The Centre’s fiscal deficit for 2020-21 is roughly 10.5 trillion more than the 8 trillion budgeted. General government debt, combining the budget estimates of Centre and states, works out to 81.4 % of the reduced nominal GDP at the close of the current fiscal year. (That estimate is based on figures from the Annual Report of the Reserve Bank of India, and follows the practice of the annual Status of Debt reports in adding on all extra budgetary borrowing by the Centre, to the best of my knowledge.) When the incremental debt of the Centre and likely increment of states is added on, we get a closing estimate in the range of 88-90% of GDP, higher than the 85% estimated by the International Monetary Fund.

This points to the key element to look for in the budget document, which is what it will do to ramp up growth. We have to focus on the denominator, and it is worrying that the budget division was not too sanguine about that.

There are a number of growth-promoting budget provisions, which, if implemented, might well grow us out of a fiscal hole. Many of these, like the excellent production-linked incentives started in the current year, display no further expansion to cover more sectors, or vertical integration between sectors, or even more importantly, federal linkages across the three tiers of government, so as to enable local initiatives to scale up. This and other expenditure estimates cover anywhere from three to six years, so it is difficult to get a handle on what is immediately going to get spent (and the aggregates in the annexes did not provide any further clarification).

I thought more explicit attention was needed on promoting mobility of labour, other than the ‘One Nation, One Ration Card’ initiative of Atmanirbhar, which will give migrant labourers access to their share of the family ration card. It was one of the reforms for which states were rewarded with additional borrowing capacity. I found 35,000 crore for vaccination against covid a little paltry. Unless people lose their fear of mobility, we will make no dent in seriously negative growth sectors like mining and internal trade and transportation.

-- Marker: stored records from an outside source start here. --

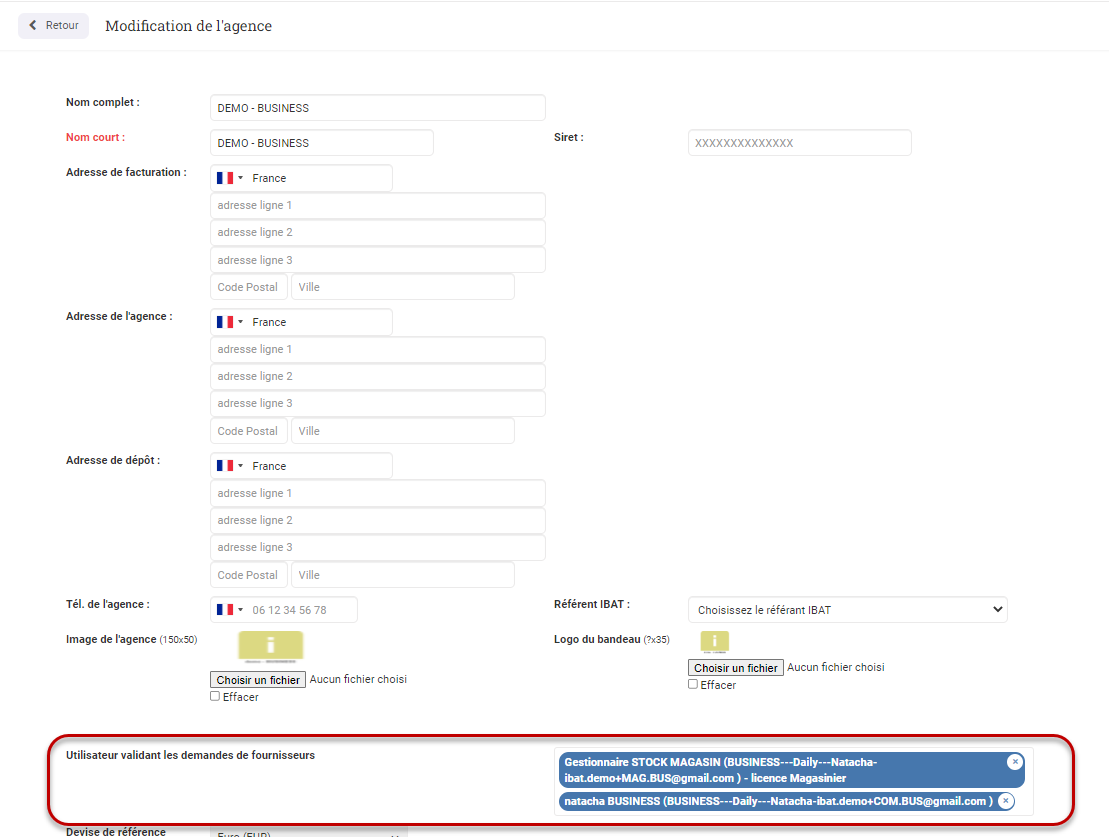The image size is (1109, 837).
Task: Choose a file for banner logo
Action: (735, 668)
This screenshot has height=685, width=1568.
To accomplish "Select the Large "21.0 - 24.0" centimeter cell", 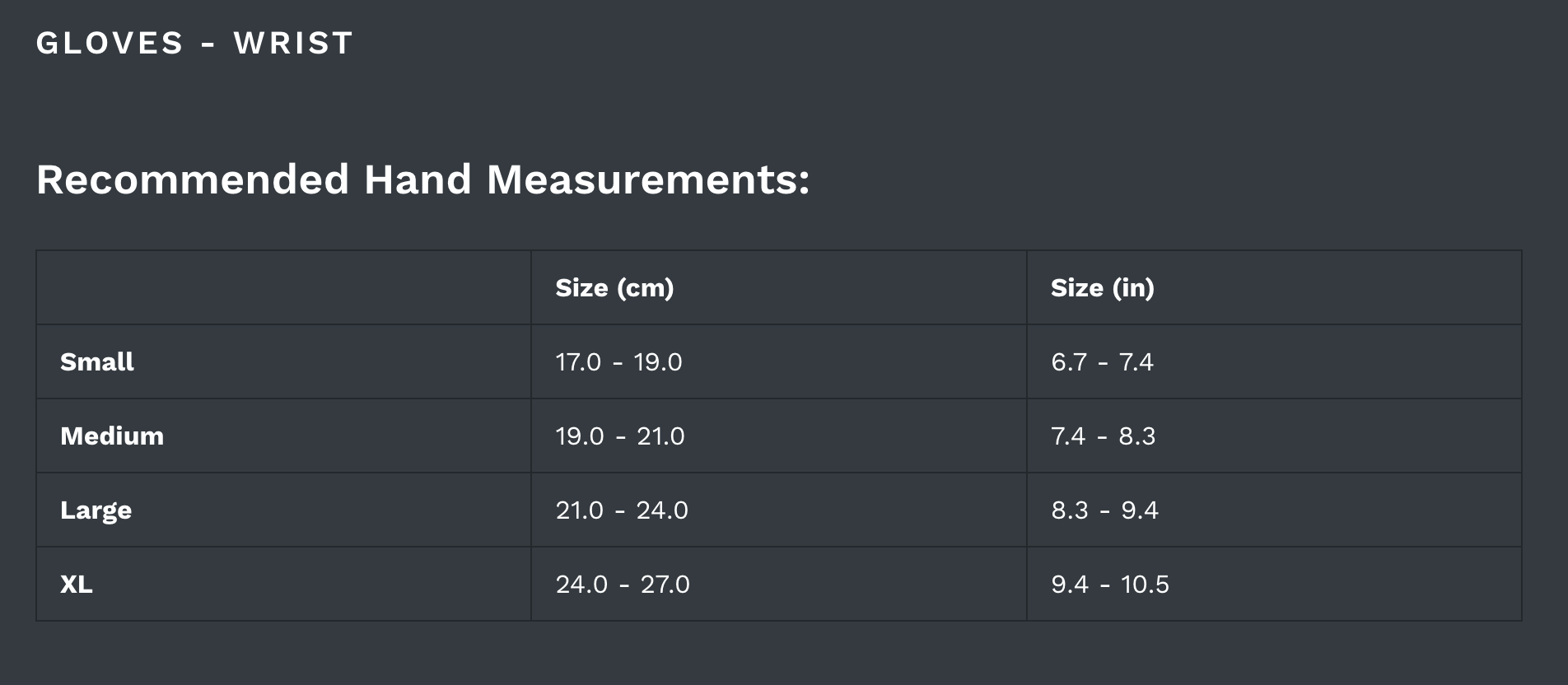I will pos(622,510).
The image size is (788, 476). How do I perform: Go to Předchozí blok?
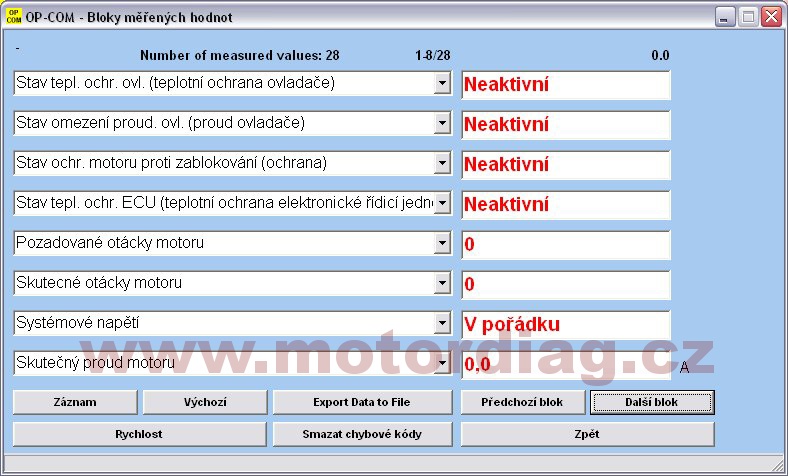tap(522, 402)
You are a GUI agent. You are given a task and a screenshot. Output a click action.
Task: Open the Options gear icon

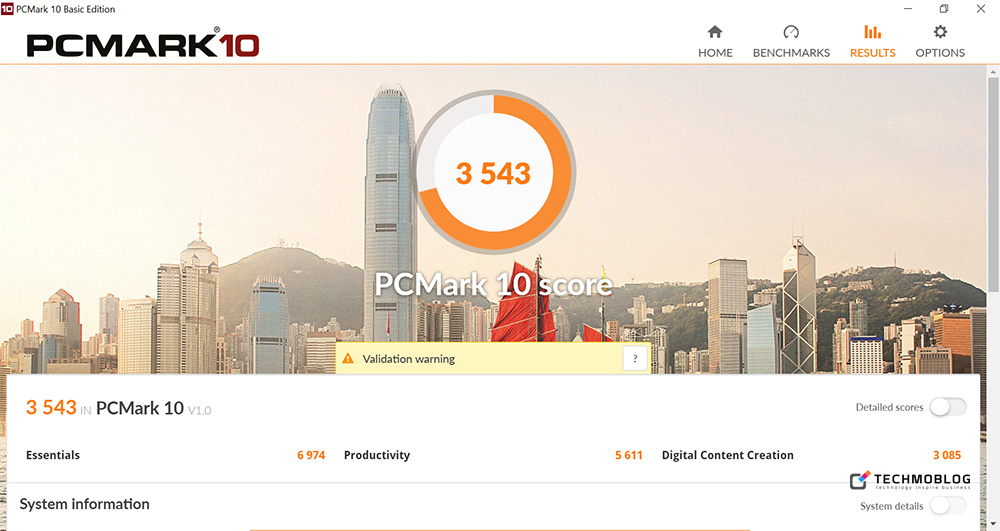tap(940, 32)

On physical infrastructure, I was disappointed that no attention was paid to incomplete infrastructure projects, which dot the landscape as monuments to delayed payments to contractors. The Department of Economic Affairs has been given 44,000 crore to be used at its discretion towards projects showing good progress and needing further funds. There is a promise to set up a conciliation mechanism to resolve contractual disputes. It is not clear that this will do any better than the arbitration channel presently available.

In the financial sphere, there is a most welcome promise of a new structure for the resolution of stressed assets. Two institutions for asset reconstruction and asset management will be set up. What matters for these is the operational freedom they will have. There is also 20,000 crore for recapitalization of public sector banks, but no mention of the banking sector reform that needs to accompany the additional funds injected.

On the new development finance institution for which an initial allocation of 20,000 crore has been made, I presume an internal study has been done of those three old warhorses we had in socialist India for long-term lending, and their descent into crony lending, before a path out of the mess was crafted for each of the three.

We continue on the path of raising customs duties for the protection of domestic industry. The agriculture infrastructure and development cess on many imports, in some cases with lower basic duty to compensate, will once again raise the hackles of states whose divisible pool goes down with that cess replacement.

There are many good measures for the relief of direct tax payers in terms of the process frustrations they face, and for a reduced compliance burden for small-scale industry. All these will raise a cheer. But the whole country will cheer only with buoyant growth and job creation.